■ PROBLEM TO SOLVE ■
Rewrite the material that follows, replacing every occurrence of "GUI agent" with "screen assistant" and leaving everything else unchanged.
....
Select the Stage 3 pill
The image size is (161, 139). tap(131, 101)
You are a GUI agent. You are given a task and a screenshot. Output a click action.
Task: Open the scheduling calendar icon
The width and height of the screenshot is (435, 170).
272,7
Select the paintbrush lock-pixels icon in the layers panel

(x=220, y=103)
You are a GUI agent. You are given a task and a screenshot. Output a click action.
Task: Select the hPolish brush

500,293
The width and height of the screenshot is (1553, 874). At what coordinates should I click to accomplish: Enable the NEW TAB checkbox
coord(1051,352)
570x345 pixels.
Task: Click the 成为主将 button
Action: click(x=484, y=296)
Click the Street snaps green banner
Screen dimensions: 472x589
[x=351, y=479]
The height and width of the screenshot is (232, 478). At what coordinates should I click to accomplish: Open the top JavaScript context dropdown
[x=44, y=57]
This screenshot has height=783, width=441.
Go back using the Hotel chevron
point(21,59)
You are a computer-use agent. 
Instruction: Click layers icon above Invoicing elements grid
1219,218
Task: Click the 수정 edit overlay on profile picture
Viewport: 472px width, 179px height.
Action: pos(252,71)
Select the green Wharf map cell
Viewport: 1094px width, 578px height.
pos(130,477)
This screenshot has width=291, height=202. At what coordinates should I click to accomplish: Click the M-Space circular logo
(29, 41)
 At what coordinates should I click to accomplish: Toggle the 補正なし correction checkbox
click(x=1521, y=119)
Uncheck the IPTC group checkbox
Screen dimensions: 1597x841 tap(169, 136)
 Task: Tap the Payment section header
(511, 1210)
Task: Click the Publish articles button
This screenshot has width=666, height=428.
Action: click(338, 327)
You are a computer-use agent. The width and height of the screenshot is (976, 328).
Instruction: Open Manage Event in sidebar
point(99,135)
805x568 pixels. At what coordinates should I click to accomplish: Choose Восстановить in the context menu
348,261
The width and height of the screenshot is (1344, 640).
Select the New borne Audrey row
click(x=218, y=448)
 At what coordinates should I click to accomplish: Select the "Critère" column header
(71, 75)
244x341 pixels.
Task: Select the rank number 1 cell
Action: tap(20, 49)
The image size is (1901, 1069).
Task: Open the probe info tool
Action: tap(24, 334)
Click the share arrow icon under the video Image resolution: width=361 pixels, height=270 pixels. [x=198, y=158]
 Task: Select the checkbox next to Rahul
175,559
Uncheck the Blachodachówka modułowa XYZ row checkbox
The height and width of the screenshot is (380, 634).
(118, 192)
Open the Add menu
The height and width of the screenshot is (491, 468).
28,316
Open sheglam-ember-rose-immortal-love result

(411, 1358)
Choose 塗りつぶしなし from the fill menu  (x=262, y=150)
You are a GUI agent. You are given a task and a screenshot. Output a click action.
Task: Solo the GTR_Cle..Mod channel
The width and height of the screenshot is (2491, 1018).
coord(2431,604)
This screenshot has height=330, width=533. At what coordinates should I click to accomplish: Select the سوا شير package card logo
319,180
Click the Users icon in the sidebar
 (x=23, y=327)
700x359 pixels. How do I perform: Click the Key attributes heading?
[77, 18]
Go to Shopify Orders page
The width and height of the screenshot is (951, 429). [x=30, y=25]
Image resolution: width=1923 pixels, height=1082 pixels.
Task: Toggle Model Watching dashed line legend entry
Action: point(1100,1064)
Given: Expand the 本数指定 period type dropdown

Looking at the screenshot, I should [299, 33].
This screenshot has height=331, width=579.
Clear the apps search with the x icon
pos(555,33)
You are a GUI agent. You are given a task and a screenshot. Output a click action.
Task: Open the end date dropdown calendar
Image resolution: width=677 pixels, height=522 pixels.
....
■ THE RESULT ■
Select the Stage 3 pill
The image size is (161, 139). tap(131, 101)
You are a screen assistant. You are given a task and a screenshot. Output a click action.
Task: Open the scheduling calendar icon
The width and height of the screenshot is (435, 170).
272,7
Select the paintbrush lock-pixels icon in the layers panel

(x=220, y=103)
You are a screen assistant. You are given a task and a screenshot. Output a click action.
Task: Select the hPolish brush

500,293
The width and height of the screenshot is (1553, 874). At what coordinates should I click to accomplish: Enable the NEW TAB checkbox
coord(1051,352)
570x345 pixels.
Task: Click the 成为主将 button
Action: click(x=484, y=296)
Click the Street snaps green banner
Screen dimensions: 472x589
[x=351, y=479]
The height and width of the screenshot is (232, 478). At what coordinates should I click to accomplish: Open the top JavaScript context dropdown
[x=44, y=57]
This screenshot has height=783, width=441.
Go back using the Hotel chevron
point(21,59)
You are a computer-use agent. 
Instruction: Click layers icon above Invoicing elements grid
1219,218
Task: Click the 수정 edit overlay on profile picture
Viewport: 472px width, 179px height.
Action: pos(252,71)
Select the green Wharf map cell
Viewport: 1094px width, 578px height.
pos(130,477)
This screenshot has width=291, height=202. At what coordinates should I click to accomplish: Click the M-Space circular logo
(29, 41)
 At what coordinates should I click to accomplish: Toggle the 補正なし correction checkbox
click(x=1521, y=119)
Uncheck the IPTC group checkbox
Screen dimensions: 1597x841 tap(169, 136)
 Task: Tap the Payment section header
(511, 1210)
Task: Click the Publish articles button
This screenshot has width=666, height=428.
Action: click(338, 327)
You are a computer-use agent. The width and height of the screenshot is (976, 328).
Instruction: Open Manage Event in sidebar
point(99,135)
805x568 pixels. At what coordinates should I click to accomplish: Choose Восстановить in the context menu
348,261
The width and height of the screenshot is (1344, 640).
Select the New borne Audrey row
click(x=218, y=448)
 At what coordinates should I click to accomplish: Select the "Critère" column header
(71, 75)
244x341 pixels.
Task: Select the rank number 1 cell
Action: tap(20, 49)
The image size is (1901, 1069).
Task: Open the probe info tool
Action: tap(24, 334)
Click the share arrow icon under the video Image resolution: width=361 pixels, height=270 pixels. [x=198, y=158]
 Task: Select the checkbox next to Rahul
175,559
Uncheck the Blachodachówka modułowa XYZ row checkbox
The height and width of the screenshot is (380, 634).
(118, 192)
Open the Add menu
The height and width of the screenshot is (491, 468).
28,316
Open sheglam-ember-rose-immortal-love result

(411, 1358)
Choose 塗りつぶしなし from the fill menu  (x=262, y=150)
You are a screen assistant. You are given a task and a screenshot. Output a click action.
Task: Solo the GTR_Cle..Mod channel
The width and height of the screenshot is (2491, 1018).
coord(2431,604)
This screenshot has height=330, width=533. At what coordinates should I click to accomplish: Select the سوا شير package card logo
319,180
Click the Users icon in the sidebar
 (x=23, y=327)
700x359 pixels. How do I perform: Click the Key attributes heading?
[77, 18]
Go to Shopify Orders page
The width and height of the screenshot is (951, 429). [x=30, y=25]
Image resolution: width=1923 pixels, height=1082 pixels.
Task: Toggle Model Watching dashed line legend entry
Action: point(1100,1064)
Given: Expand the 本数指定 period type dropdown

Looking at the screenshot, I should [299, 33].
This screenshot has height=331, width=579.
Clear the apps search with the x icon
pos(555,33)
You are a screen assistant. You are given a task and a screenshot. Output a click action.
Task: Open the end date dropdown calendar
Image resolution: width=677 pixels, height=522 pixels.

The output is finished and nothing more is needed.